TASK INSTRUCTIONS: From the records below, count the lines containing the word "agent" and give only that number.

RECORD EXTRACTS:
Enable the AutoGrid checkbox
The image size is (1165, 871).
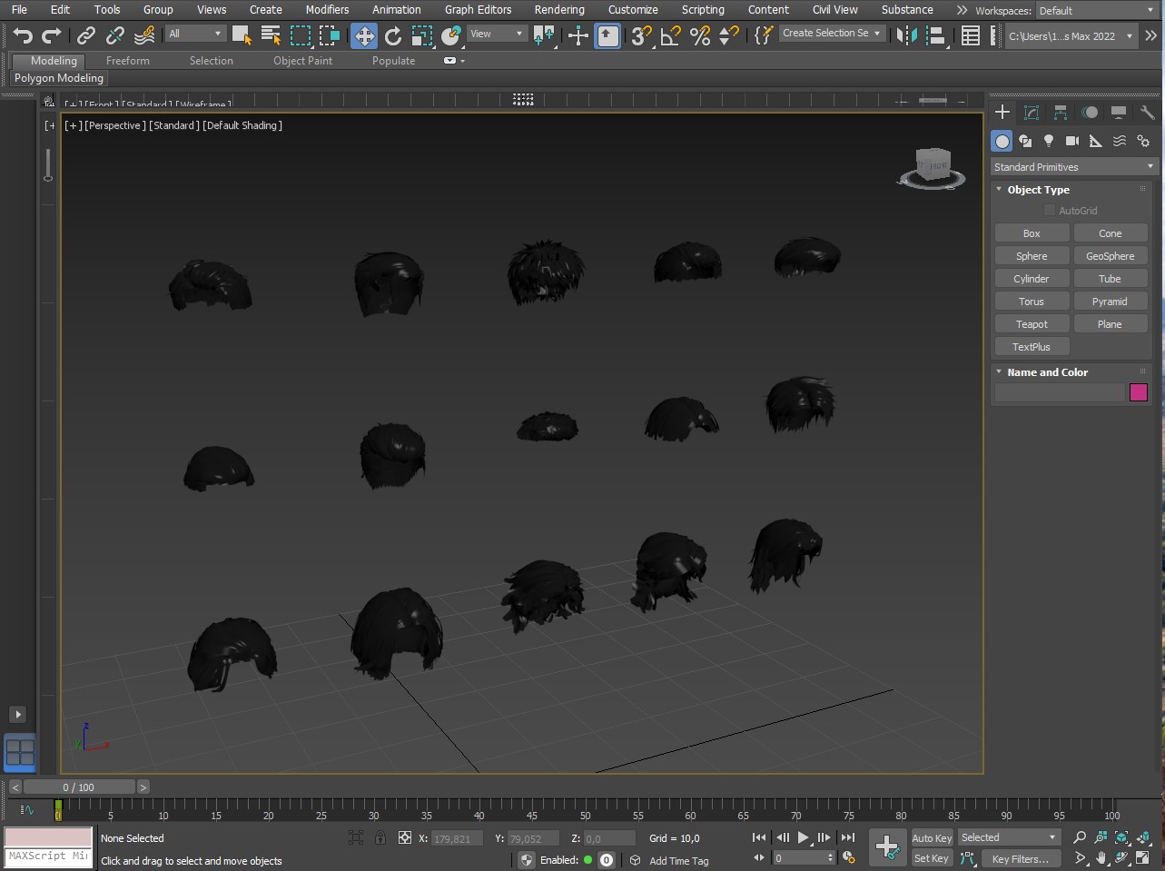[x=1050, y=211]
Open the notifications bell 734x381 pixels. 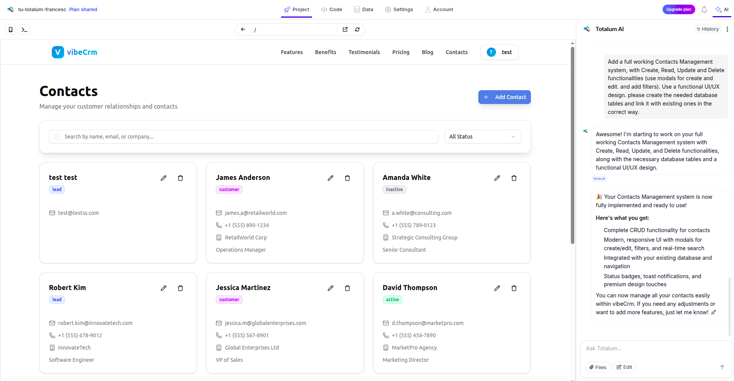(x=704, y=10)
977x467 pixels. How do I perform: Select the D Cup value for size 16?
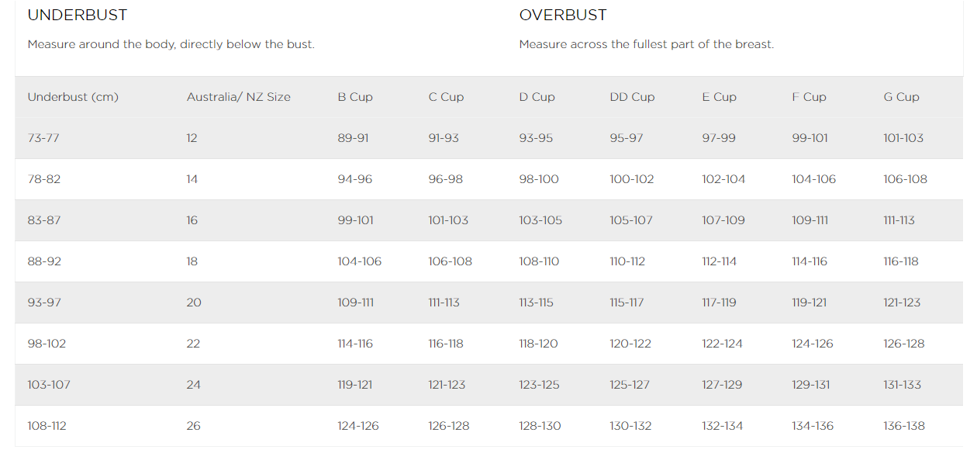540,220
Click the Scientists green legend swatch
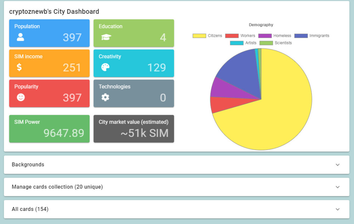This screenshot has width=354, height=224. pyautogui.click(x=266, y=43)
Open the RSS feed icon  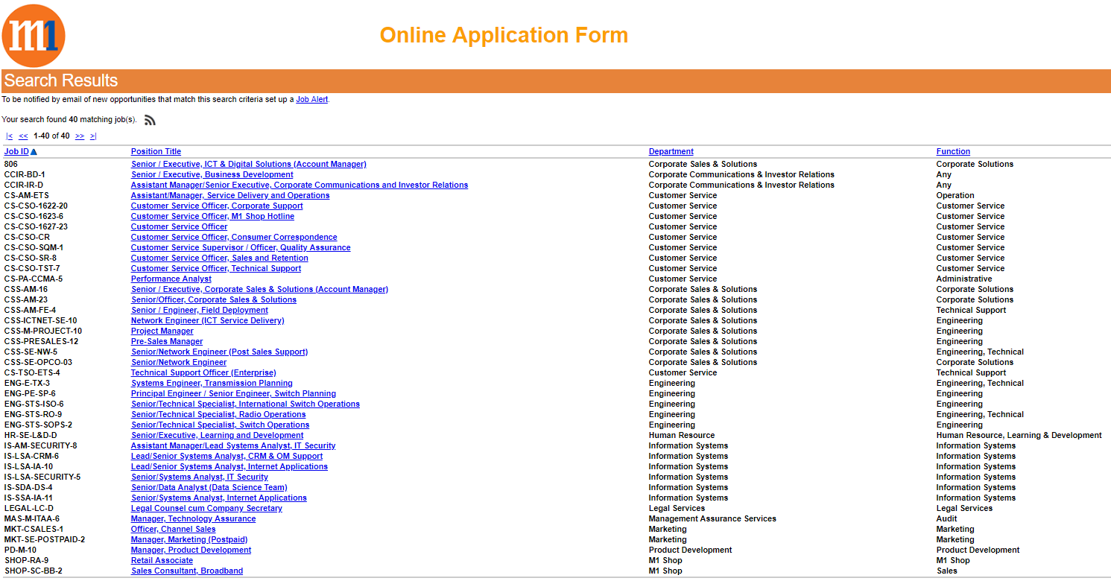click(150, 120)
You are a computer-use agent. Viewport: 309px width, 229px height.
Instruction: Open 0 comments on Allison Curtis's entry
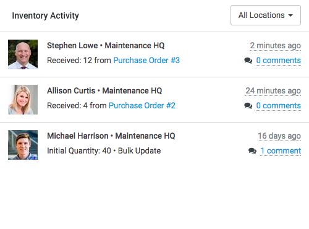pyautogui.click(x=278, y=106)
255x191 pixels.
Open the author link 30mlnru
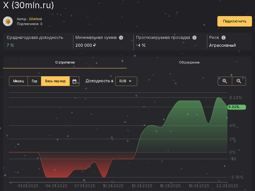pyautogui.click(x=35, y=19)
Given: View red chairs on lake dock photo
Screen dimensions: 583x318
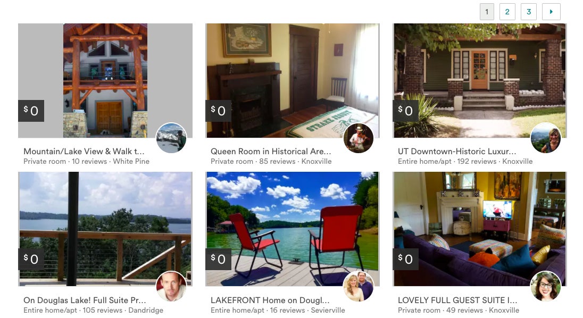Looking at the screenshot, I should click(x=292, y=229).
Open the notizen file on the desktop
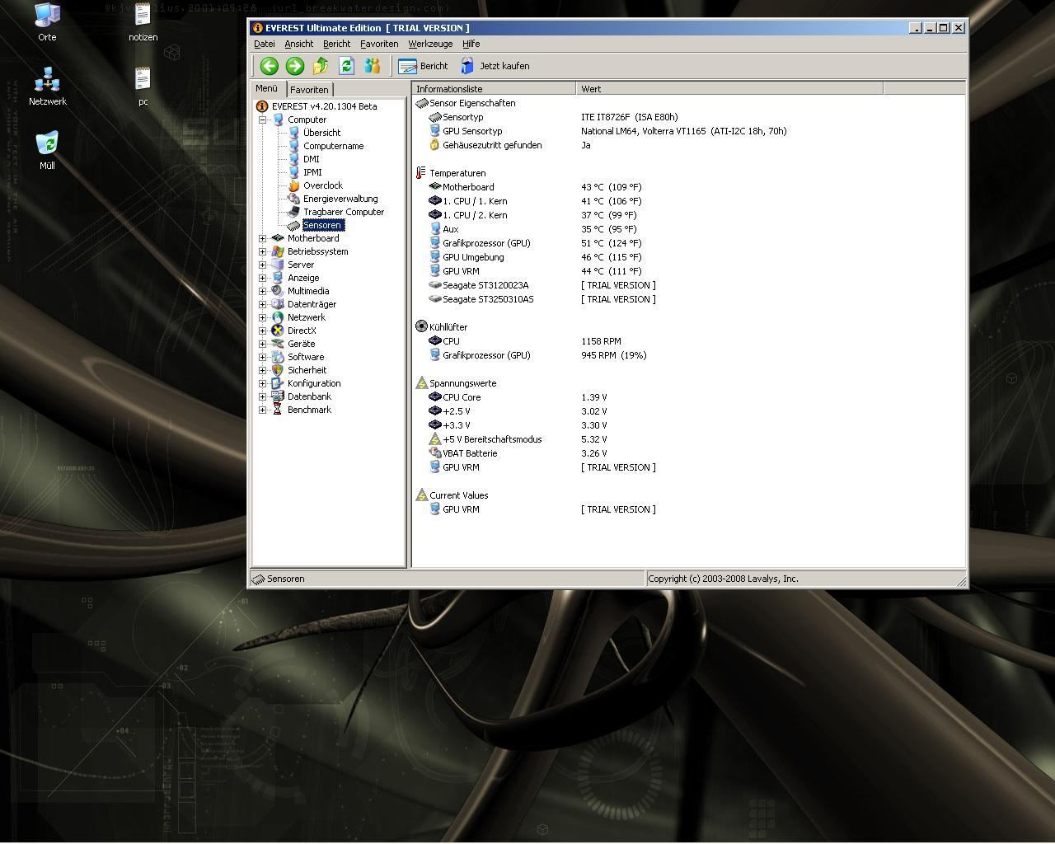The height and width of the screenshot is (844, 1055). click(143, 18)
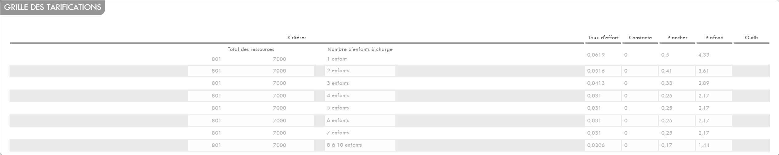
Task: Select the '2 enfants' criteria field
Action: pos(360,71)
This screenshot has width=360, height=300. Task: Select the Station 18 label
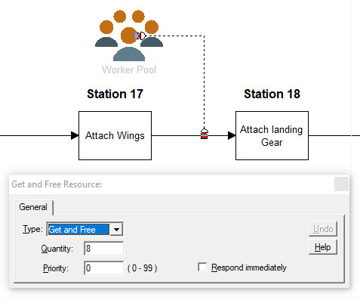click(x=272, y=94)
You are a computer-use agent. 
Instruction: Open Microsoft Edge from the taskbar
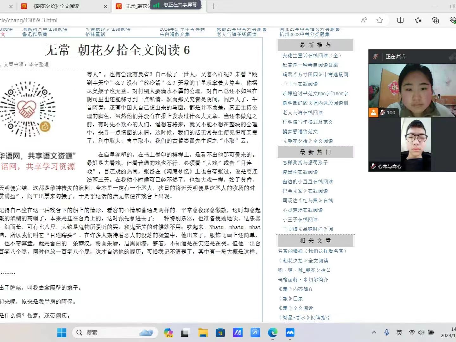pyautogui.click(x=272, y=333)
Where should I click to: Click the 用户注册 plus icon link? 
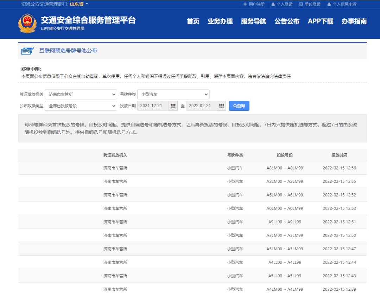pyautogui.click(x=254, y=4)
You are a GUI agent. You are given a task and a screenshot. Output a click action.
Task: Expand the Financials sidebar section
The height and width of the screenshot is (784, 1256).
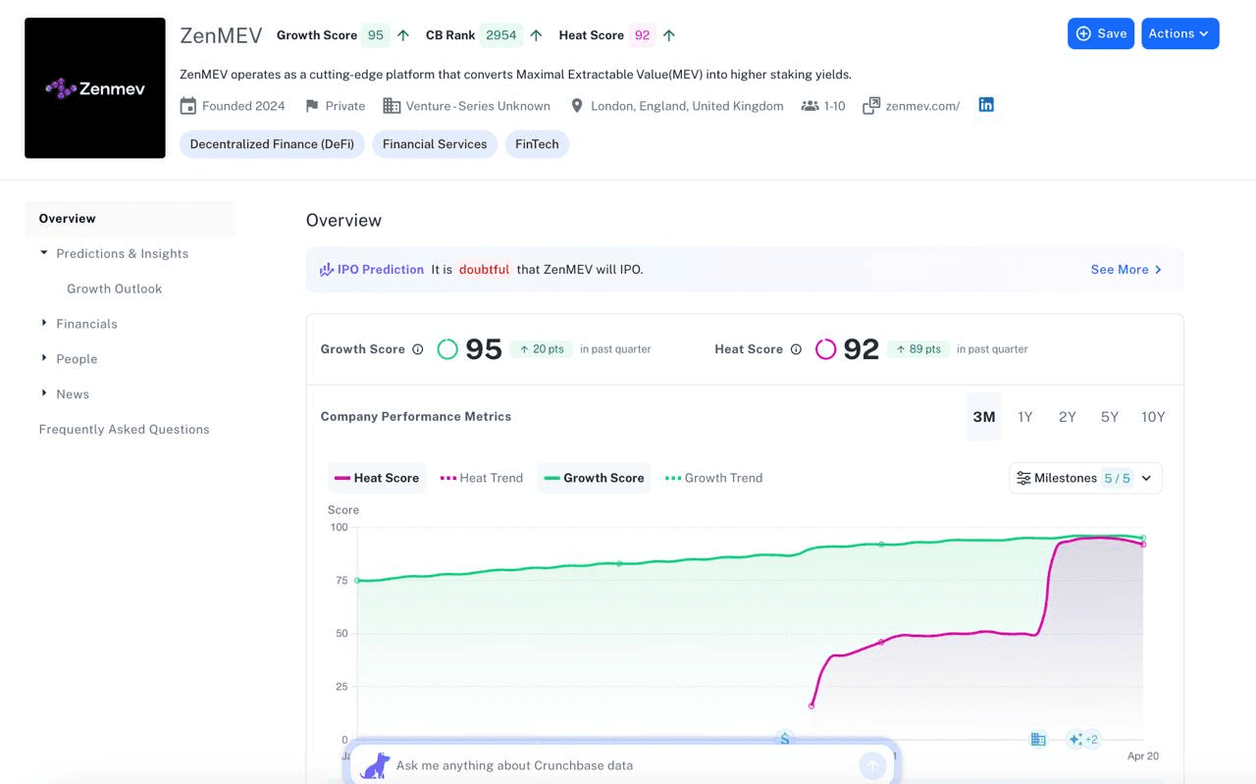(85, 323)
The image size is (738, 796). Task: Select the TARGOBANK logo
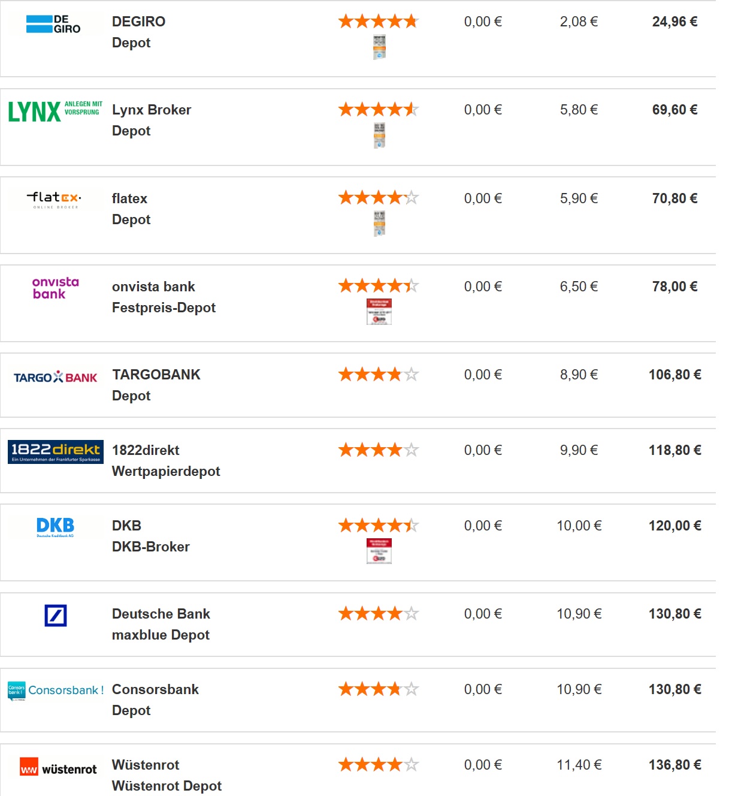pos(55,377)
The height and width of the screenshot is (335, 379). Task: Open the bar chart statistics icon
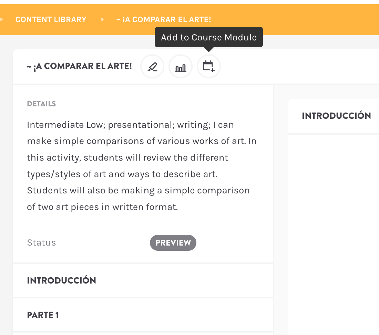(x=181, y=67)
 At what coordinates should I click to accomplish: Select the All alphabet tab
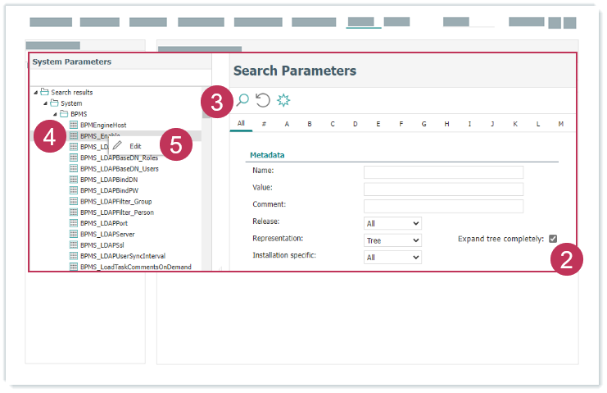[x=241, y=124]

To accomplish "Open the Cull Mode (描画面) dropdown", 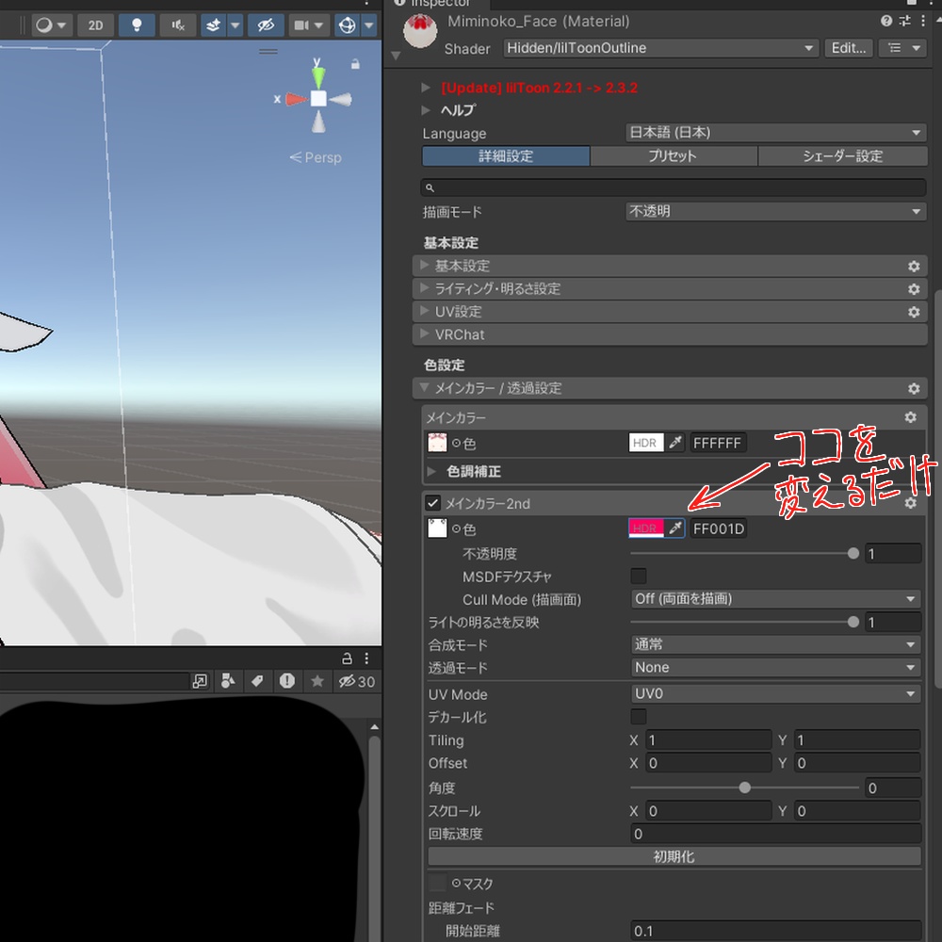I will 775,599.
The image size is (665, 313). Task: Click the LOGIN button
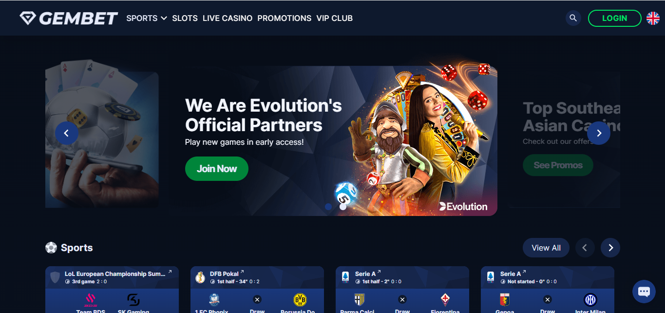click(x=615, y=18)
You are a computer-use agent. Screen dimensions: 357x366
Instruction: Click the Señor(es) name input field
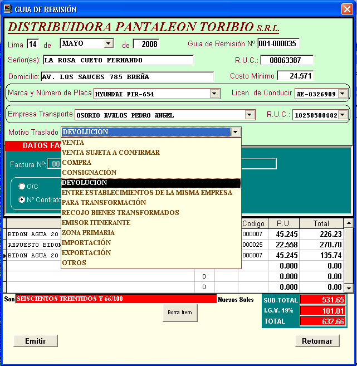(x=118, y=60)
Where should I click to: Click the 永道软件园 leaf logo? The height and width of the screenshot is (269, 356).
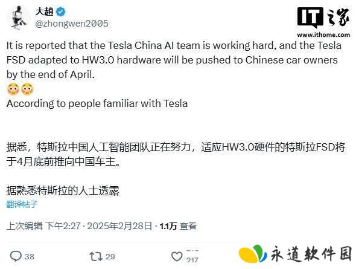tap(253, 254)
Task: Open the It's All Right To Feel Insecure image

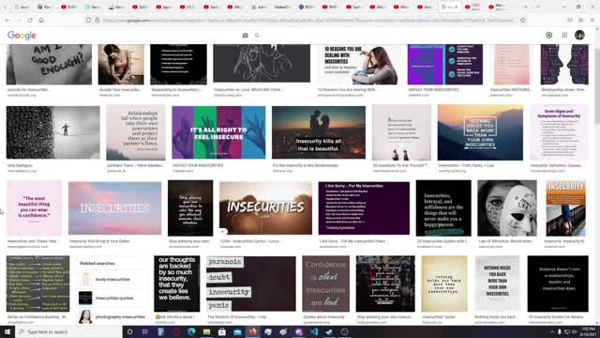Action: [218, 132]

PROBLEM SOLUTION: 4